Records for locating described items

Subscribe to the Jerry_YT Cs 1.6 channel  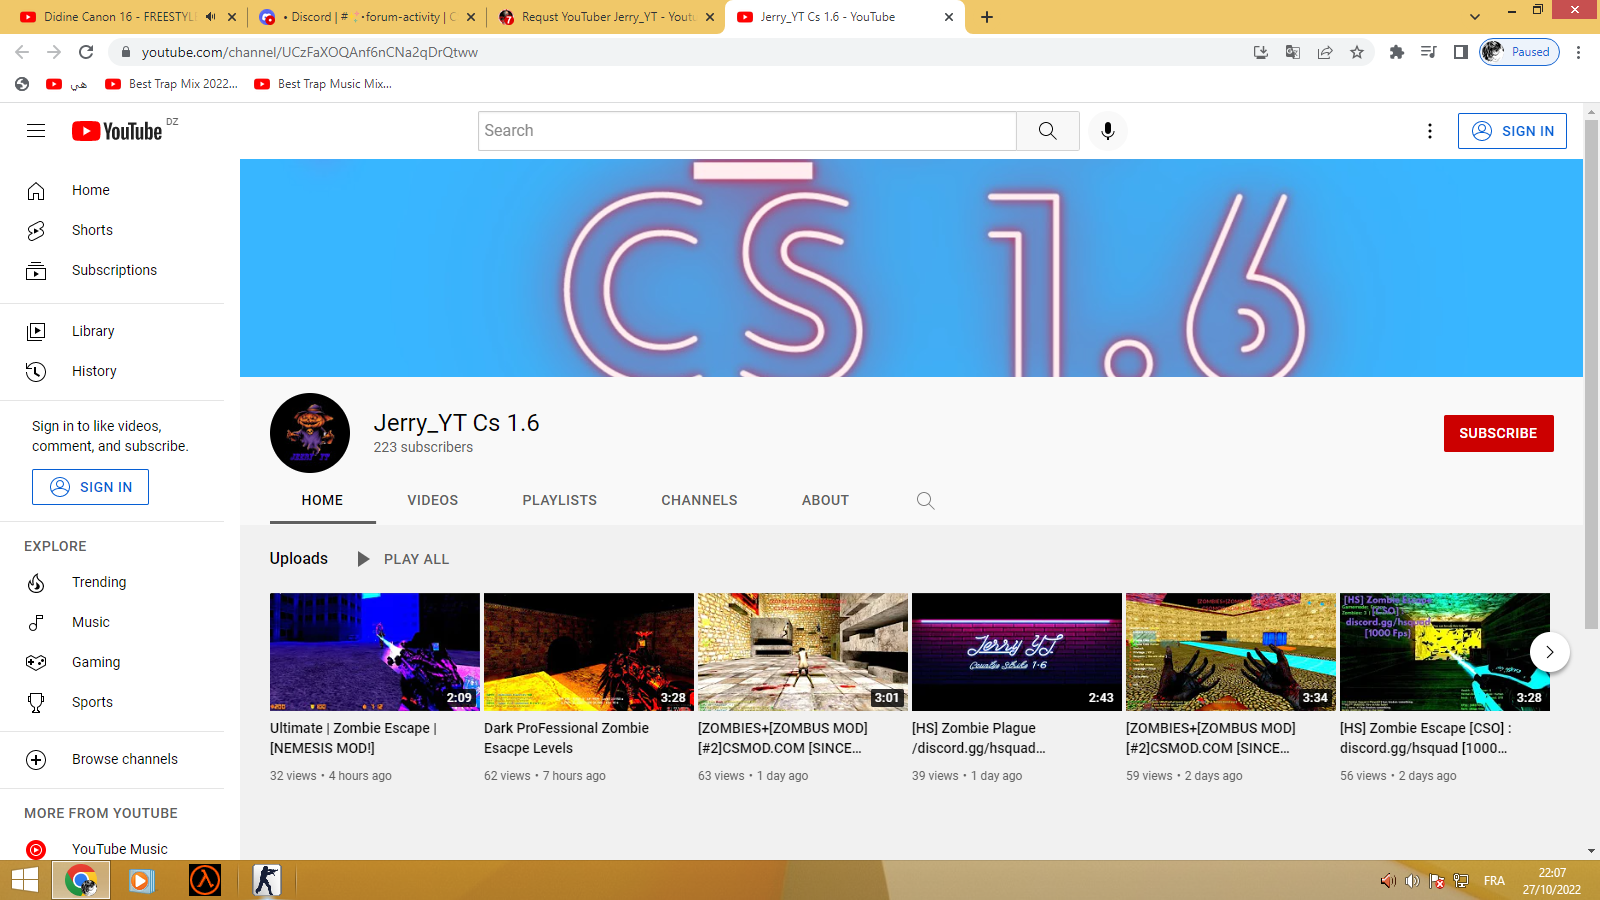click(x=1497, y=433)
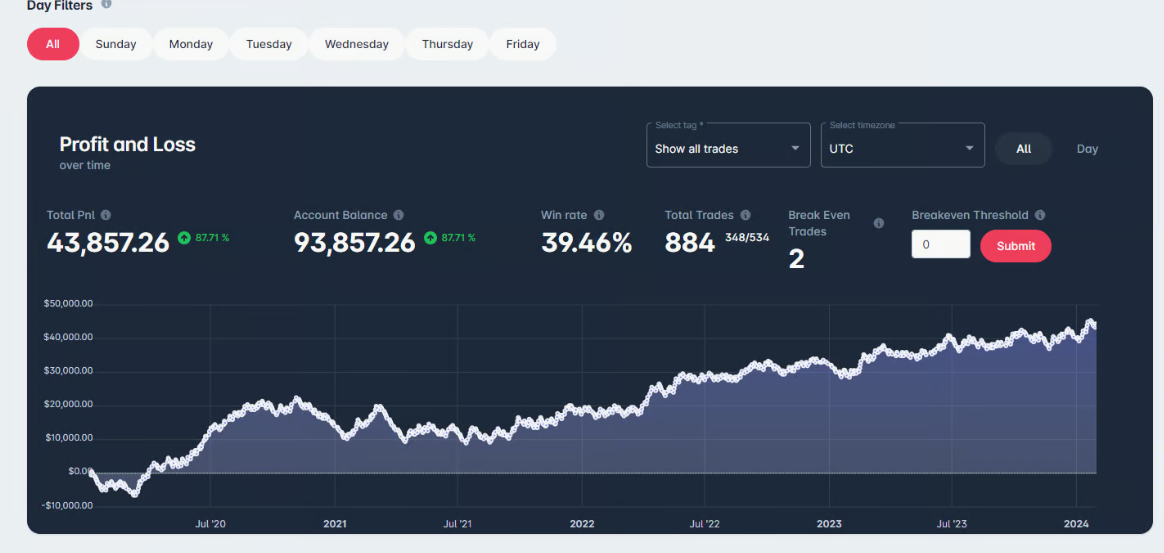Switch chart to All view

(1023, 149)
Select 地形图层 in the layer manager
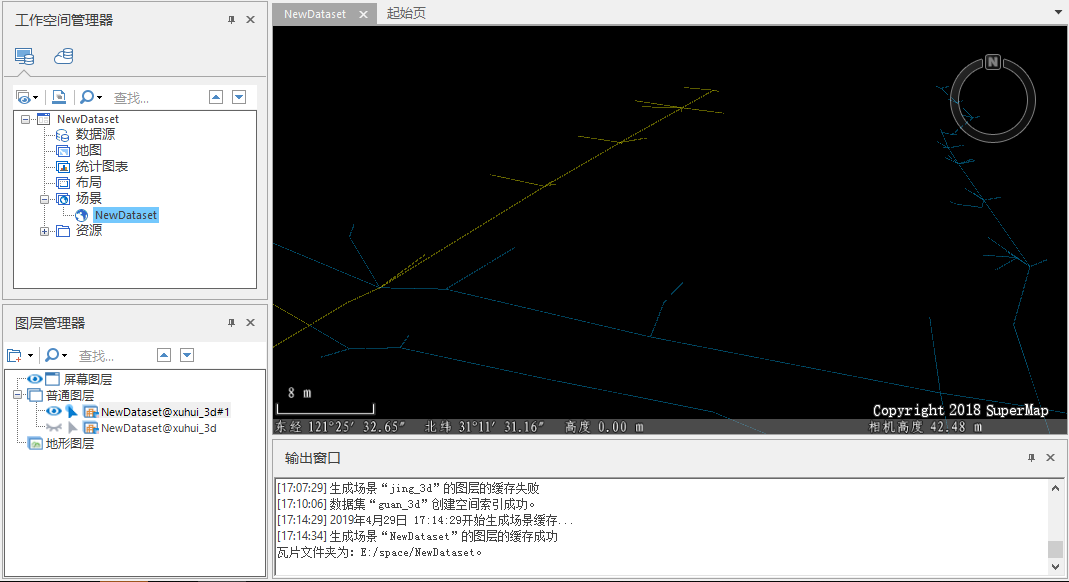 [69, 444]
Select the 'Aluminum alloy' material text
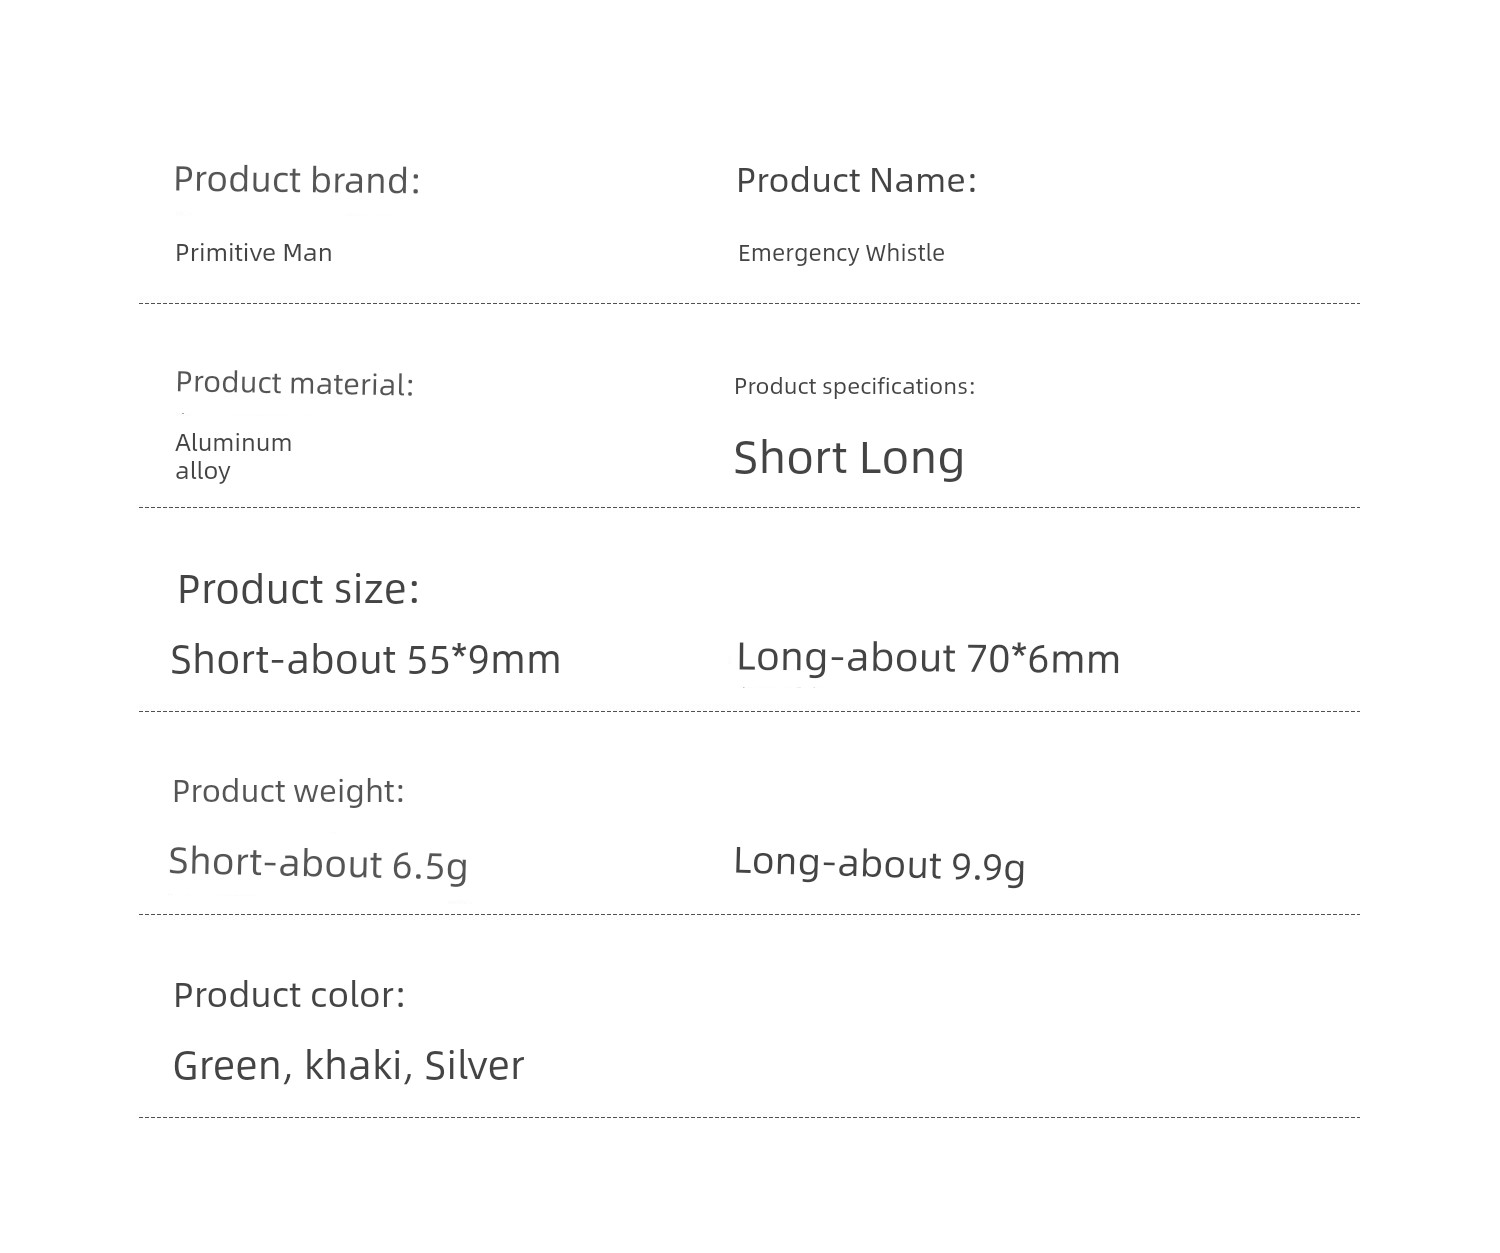The image size is (1500, 1253). [233, 456]
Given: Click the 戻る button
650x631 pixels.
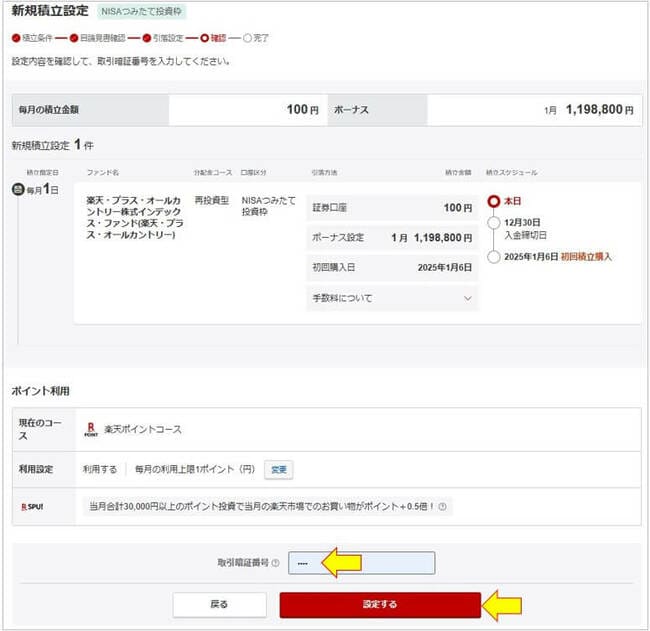Looking at the screenshot, I should coord(219,604).
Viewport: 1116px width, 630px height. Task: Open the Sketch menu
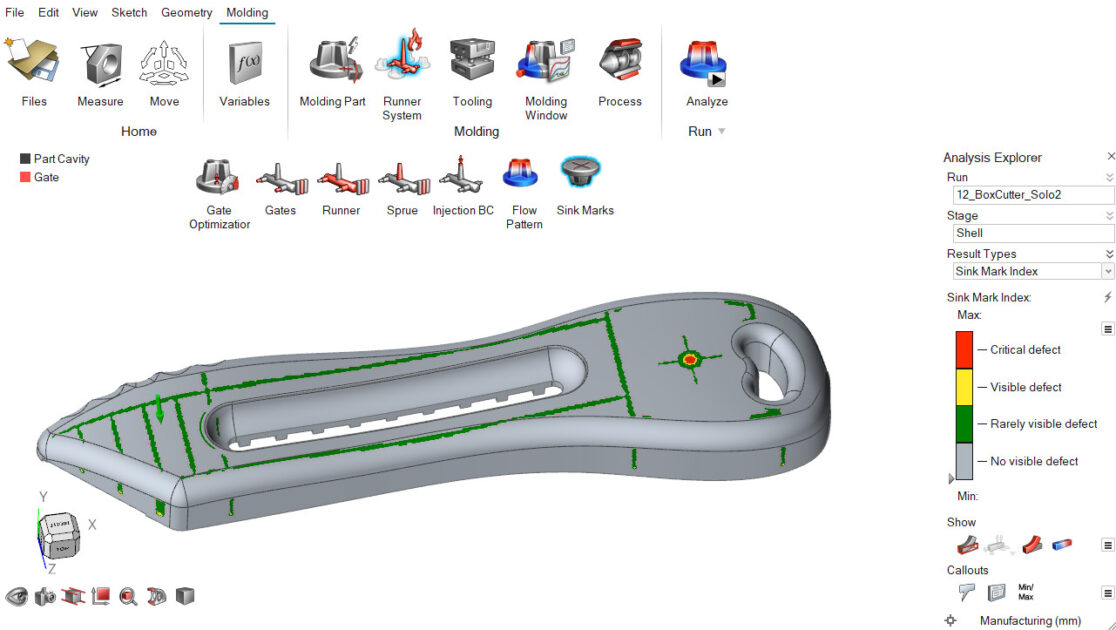point(129,12)
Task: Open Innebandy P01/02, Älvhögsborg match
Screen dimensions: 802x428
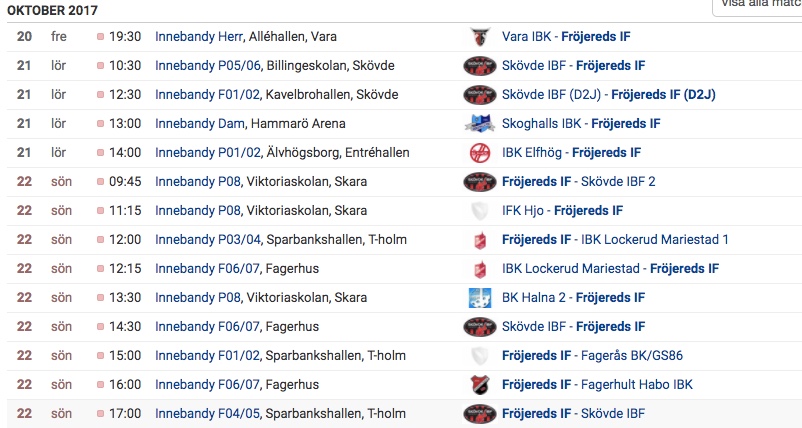Action: tap(283, 153)
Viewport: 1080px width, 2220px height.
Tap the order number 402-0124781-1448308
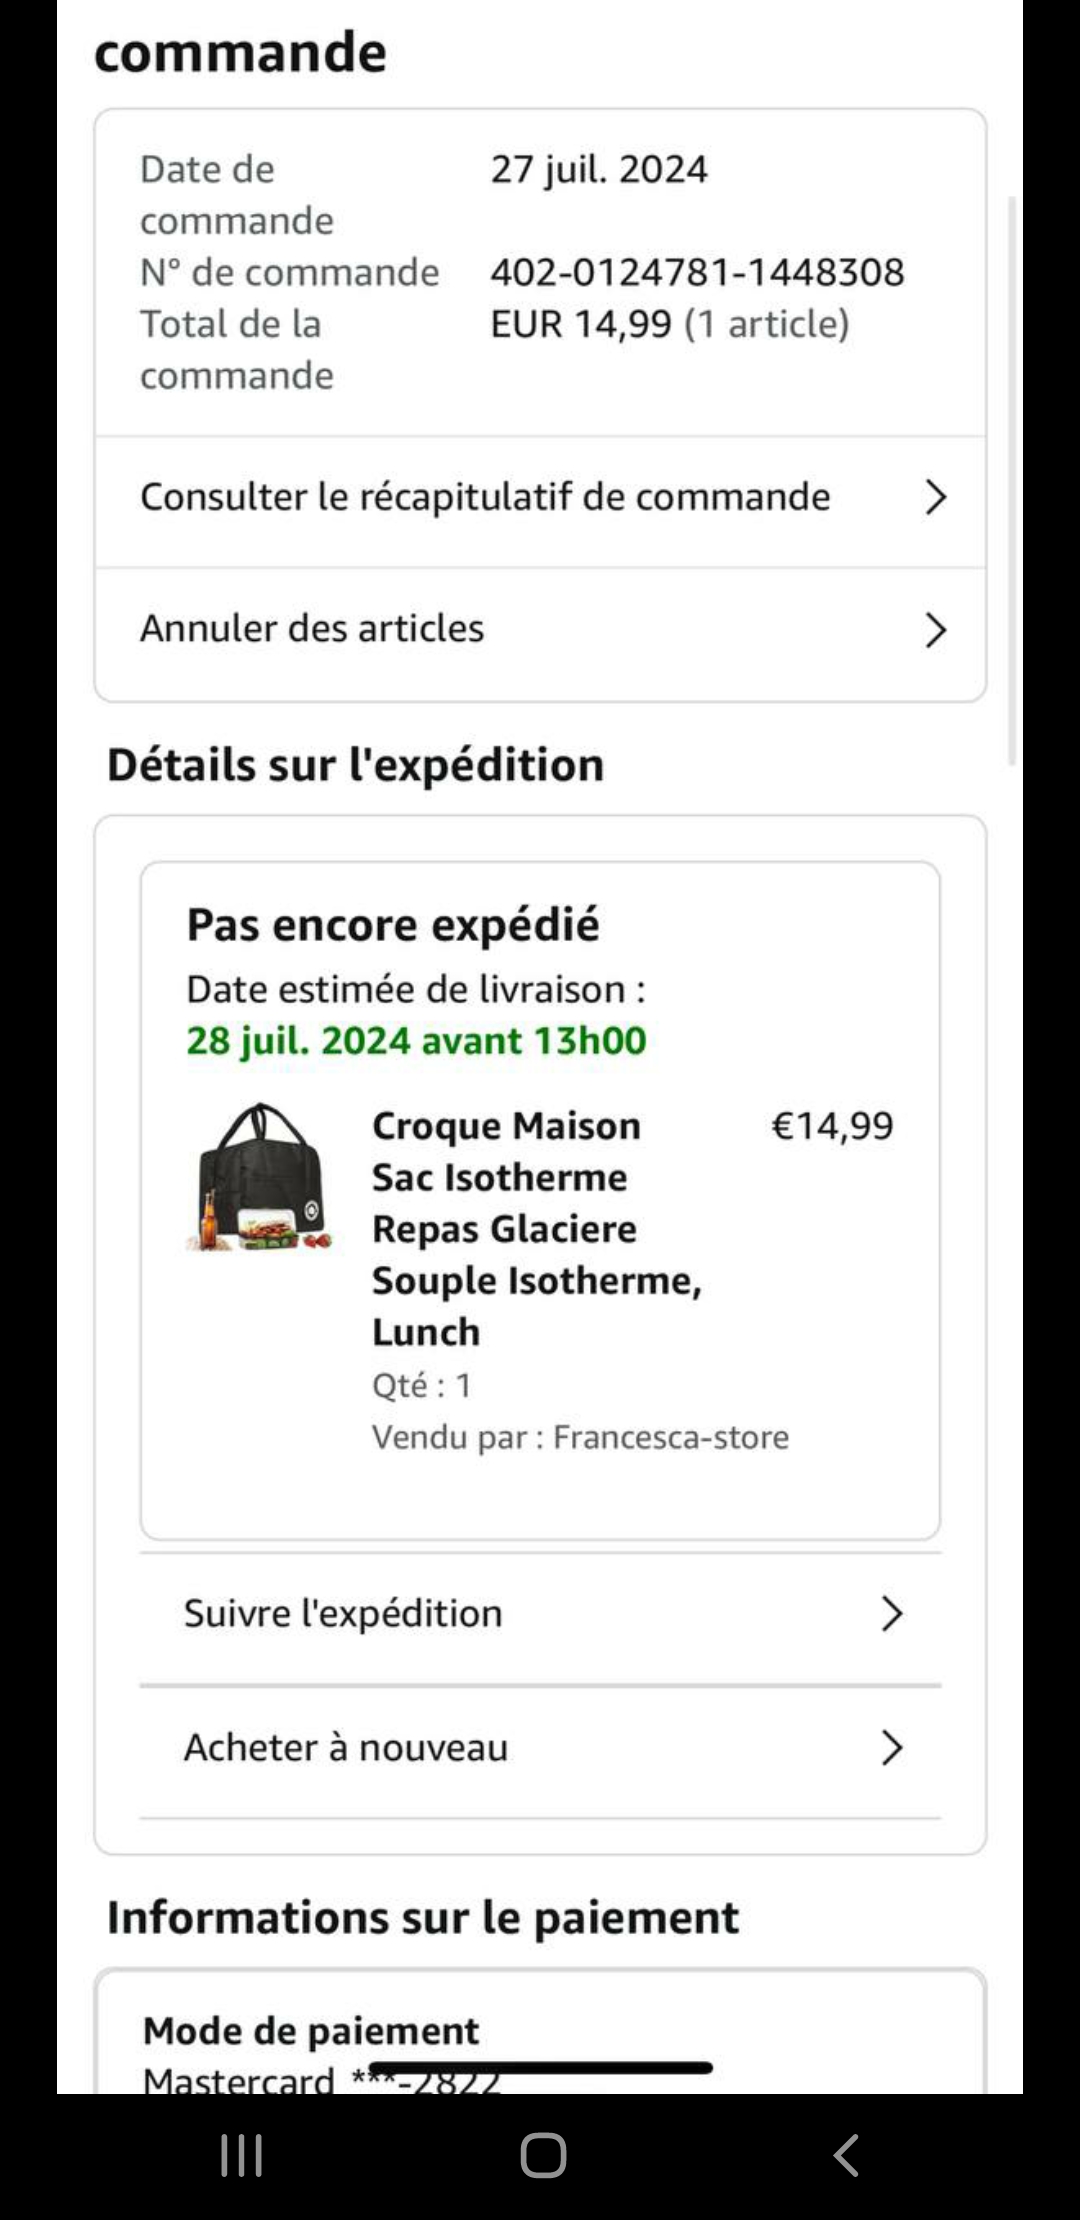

**Task goal**
Extract the lines from the one containing "Select 地形图层 in the layer manager" through the end of the records, both included, and copy them word for word. Leave the pictures out of your answer.

**Problem solution**
Select 地形图层 in the layer manager
 [69, 444]
Select the 'Aluminum alloy' material text
The image size is (1500, 1253). [233, 456]
Given: Click the 戻る button
650x631 pixels.
Looking at the screenshot, I should coord(219,604).
Viewport: 1116px width, 630px height. Task: Open the Sketch menu
point(129,12)
Task: Open Innebandy P01/02, Älvhögsborg match
Screen dimensions: 802x428
Action: tap(283, 153)
Viewport: 1080px width, 2220px height.
Tap the order number 402-0124781-1448308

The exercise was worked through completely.